Confocal Laser Scanning Microscopy of β-Tubulin and α-Actinin in Asexual Stages of Eimeria tenella (Apicomplexa: Eimeriidae) in Cell Culture

Abstract

Summary: Specific monoclonal antibodies were used to visualize the dynamics of β-tubulin and α-actinin in asexual development of Eimeria tenella in cultured primary chicken kidney cells by means of confocal laser scanning microscopy. β-tubulin was more condensed in refractile bodies (RB), at anterior ends, and along subpellicles in sporozoites. The RB remained labelled during the development of first generation schizonts until the formation of merozoites, suggesting a possible important role of RB in the reorganization of microtubules in schizonts. The microtubules also formed a number of tiny aggregation centers scattered throughout the schizonts corresponding to the formation of first generation merozoites.
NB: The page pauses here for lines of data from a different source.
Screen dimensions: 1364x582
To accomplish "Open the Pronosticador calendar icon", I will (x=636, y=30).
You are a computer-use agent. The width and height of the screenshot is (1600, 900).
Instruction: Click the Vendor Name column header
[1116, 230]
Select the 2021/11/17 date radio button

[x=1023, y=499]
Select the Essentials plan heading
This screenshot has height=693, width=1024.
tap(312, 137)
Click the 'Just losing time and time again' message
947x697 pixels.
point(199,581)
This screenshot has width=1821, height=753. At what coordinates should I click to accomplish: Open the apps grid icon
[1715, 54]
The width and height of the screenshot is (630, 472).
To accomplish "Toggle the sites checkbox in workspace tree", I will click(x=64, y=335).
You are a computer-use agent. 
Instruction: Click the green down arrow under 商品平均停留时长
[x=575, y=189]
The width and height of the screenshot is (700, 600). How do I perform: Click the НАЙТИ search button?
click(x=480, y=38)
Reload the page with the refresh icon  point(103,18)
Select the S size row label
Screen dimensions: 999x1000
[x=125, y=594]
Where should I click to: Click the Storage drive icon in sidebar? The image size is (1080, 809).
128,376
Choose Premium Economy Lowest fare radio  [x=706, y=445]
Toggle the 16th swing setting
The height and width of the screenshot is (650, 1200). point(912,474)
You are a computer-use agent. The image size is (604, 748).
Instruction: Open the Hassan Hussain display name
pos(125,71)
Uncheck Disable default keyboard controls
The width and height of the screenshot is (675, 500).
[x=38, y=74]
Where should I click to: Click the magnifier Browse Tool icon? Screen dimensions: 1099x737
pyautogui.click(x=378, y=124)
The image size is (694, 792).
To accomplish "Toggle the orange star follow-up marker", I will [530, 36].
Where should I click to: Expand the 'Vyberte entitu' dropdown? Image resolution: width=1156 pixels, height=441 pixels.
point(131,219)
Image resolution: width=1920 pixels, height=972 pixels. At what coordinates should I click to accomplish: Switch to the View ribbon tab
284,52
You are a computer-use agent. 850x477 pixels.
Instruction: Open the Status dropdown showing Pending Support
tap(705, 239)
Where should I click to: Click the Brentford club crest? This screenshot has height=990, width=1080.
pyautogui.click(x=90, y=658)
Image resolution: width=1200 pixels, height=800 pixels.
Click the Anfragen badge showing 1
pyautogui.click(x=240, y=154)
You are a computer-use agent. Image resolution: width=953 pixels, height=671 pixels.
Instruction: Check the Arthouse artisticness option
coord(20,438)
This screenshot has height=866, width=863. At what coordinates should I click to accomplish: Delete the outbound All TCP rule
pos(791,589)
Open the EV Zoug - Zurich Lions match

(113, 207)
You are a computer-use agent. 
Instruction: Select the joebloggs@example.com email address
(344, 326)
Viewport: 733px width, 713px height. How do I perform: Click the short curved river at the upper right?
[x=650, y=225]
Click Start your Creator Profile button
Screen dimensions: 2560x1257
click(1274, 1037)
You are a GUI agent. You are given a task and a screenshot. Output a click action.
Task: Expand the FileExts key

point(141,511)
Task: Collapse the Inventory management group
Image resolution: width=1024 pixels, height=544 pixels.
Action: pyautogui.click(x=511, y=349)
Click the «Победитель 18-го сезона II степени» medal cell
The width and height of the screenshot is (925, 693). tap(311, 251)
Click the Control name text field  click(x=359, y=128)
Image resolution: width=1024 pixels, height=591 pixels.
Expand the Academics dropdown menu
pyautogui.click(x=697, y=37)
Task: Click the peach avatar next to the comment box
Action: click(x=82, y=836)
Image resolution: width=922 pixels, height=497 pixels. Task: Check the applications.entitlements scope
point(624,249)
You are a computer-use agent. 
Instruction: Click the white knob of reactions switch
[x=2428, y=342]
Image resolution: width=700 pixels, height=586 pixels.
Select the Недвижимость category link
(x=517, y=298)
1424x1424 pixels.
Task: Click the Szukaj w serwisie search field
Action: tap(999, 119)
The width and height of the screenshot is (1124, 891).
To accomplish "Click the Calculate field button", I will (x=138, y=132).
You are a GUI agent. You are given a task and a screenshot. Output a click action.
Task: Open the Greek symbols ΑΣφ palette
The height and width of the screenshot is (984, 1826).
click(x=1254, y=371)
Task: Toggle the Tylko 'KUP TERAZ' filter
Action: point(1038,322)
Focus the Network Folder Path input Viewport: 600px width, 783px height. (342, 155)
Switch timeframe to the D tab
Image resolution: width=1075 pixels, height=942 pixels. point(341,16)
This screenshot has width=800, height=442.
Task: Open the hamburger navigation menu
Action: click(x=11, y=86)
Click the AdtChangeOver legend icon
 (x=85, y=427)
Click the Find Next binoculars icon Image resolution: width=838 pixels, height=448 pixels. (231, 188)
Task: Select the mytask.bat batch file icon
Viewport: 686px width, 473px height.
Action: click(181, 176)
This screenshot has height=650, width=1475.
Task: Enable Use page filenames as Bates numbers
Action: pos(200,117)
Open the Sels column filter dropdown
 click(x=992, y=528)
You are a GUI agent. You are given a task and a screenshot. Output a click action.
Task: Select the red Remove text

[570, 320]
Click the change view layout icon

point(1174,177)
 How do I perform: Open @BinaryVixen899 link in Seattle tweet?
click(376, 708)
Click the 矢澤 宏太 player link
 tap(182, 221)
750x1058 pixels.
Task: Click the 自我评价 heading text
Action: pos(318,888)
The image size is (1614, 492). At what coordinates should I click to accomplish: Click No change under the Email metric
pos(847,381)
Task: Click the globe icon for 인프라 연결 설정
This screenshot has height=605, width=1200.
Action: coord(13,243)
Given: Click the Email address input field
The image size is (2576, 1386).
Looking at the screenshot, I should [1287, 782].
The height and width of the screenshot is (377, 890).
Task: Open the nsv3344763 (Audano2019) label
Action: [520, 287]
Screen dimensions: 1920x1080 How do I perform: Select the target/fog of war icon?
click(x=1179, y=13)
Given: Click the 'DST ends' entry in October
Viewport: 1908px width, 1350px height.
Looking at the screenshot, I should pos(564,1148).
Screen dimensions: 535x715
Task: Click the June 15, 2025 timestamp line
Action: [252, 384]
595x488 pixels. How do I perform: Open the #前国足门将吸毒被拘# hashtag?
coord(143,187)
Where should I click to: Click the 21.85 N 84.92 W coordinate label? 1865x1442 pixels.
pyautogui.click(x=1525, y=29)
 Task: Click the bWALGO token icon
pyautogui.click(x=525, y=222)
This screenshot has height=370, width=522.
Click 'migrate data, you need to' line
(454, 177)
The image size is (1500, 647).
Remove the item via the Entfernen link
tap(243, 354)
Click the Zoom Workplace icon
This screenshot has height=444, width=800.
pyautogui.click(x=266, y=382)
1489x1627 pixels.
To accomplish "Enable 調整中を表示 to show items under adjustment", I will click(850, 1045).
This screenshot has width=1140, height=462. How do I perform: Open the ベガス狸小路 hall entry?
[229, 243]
The microtubular material in second generation schizonts was clustered around several weakly-stained areas. Both first and second generation merozoites had more highly concentrated β-tubulin at anterior ends and along subpellicles. In contrast, α-actinin, and actin-binding protein, was more concentrated in the anterior half area of sporozoites. It became evenly distribution in the whole cytosol of developing trophozoites except RB areas. The distribution of α-actinin in first or second generation schizonts corresponded to merozoite formation. The β-tubulin and α-actinin of chicken primary kidney cells were also labelled by the two monoclonal antibodies.